- Directed by: Jatinder Mauhar
- Written by: Jatinder Mauhar
- Produced by: Karaj Gill, Jatin Sethi, Ashish Jain
- Starring: Ammy Virk; Dev Kharoud; Vikramjeet Virk; Kuljinder Singh Sidhu;
- Cinematography: Vineet Malhotra
- Music by: Bunty Bains
- Production companies: Rhythm Boyz Entertainment Naad Sstudios Miracle Pictures
- Release date: 9 June 2023;
- Running time: 140 mins
- Country: India
- Language: Punjabi

= Maurh =

2023 film by Jatinder Mauhar

Maurh: Lehndi Rutt Di Nayak is a 2023 Indian Punjabi-language period drama film directed by Jatinder Mauhar. The movie stars Ammy Virk, Dev Kharoud and Vikramjeet Virk in the major roles. It was released on June 9, 2023.

==Plot==
Maurh is based on the lives of Jeon and Kishna Maurh, who had risen against the oppression of both the British and zamindars in pre-partition Punjab.

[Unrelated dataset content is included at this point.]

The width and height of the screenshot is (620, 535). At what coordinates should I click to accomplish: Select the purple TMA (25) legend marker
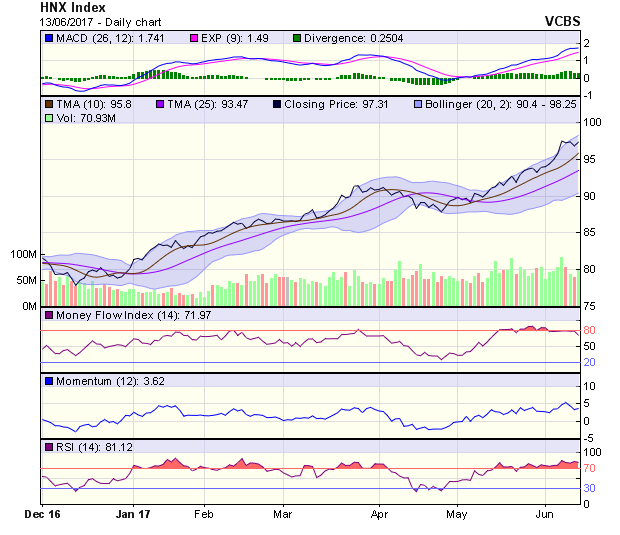(161, 104)
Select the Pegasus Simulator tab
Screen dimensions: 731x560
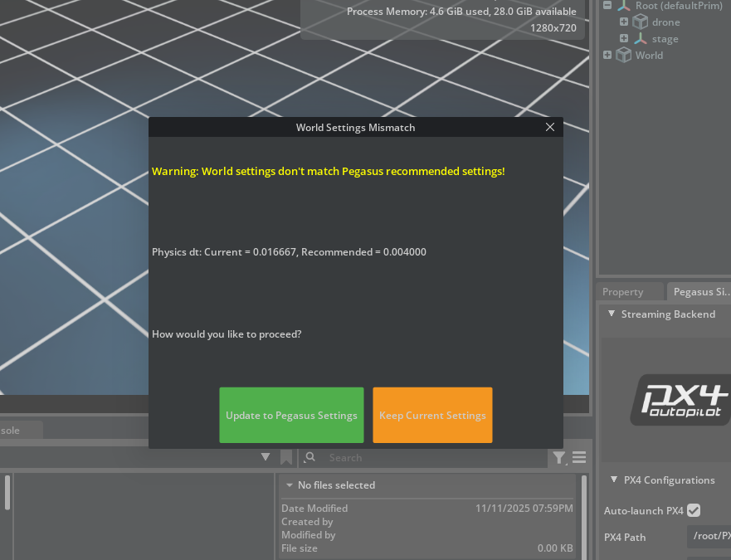click(x=700, y=292)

Unable to tolerate humiliation of their family, Kishna joins the bandits. When Kishna is executed by the Brits, Jeona takes up arms to fight for his people. Maurh is a tale of revenge, betrayal and valour.

==Cast==
- Ammy Virk as Jeona Maurh
- Dev Kharoud as Kishna Maurh
- Vikramjeet Virk as Ahmed Dogar
- Amiek Virk as John Hurton
- Kuljinder Singh Sidhu as Jaimal
- Marc Randhawa as Chatra
- Naiqra Kaur as Parsinni
- Richa Bhatt as Bishni
- Baljinder Kaur as Santi
- Jarnail Singh as Atra
- Sunny Sandhu as Sattu
- Jodhan Raj as Mukandi
- Baljinder singh Darapuri as Vichola
- Sikander Ghuman as Raja Raghbir Singh

==Production==
The film was earlier titled Jatt Jeona Morh. It was later renamed Maurh. The shooting of the film started in November 2022.
==Release==
===Theatrical===
Maurh was theatrically released on June 9, 2023.
===Home Video===
The film is slated for a digital premiere on ZEE5.

==Reception==
===Critical===
The film received mostly positive response from critics.
Rating the film 3.5 out of 5, The Indian Express commented, “With mostly light-hearted comedies and dramas to his credit so far, Virk proves that he can shine as an action hero as well.” PTC Punjabi commented, “For those who desire for a thought-provoking and compelling cinematic experience, 'Maurh' is a must-watch.”
Kiddaan.com questioned the screenplay of the film.
===Box Office===
Despite glowing reviews and a superstar cast, Maurh opened to a lukewarm response at the box office. It collected 2.5 crore in the first weekend.

==Marketing==
The trailer of the movie was launched on May 28, 2023.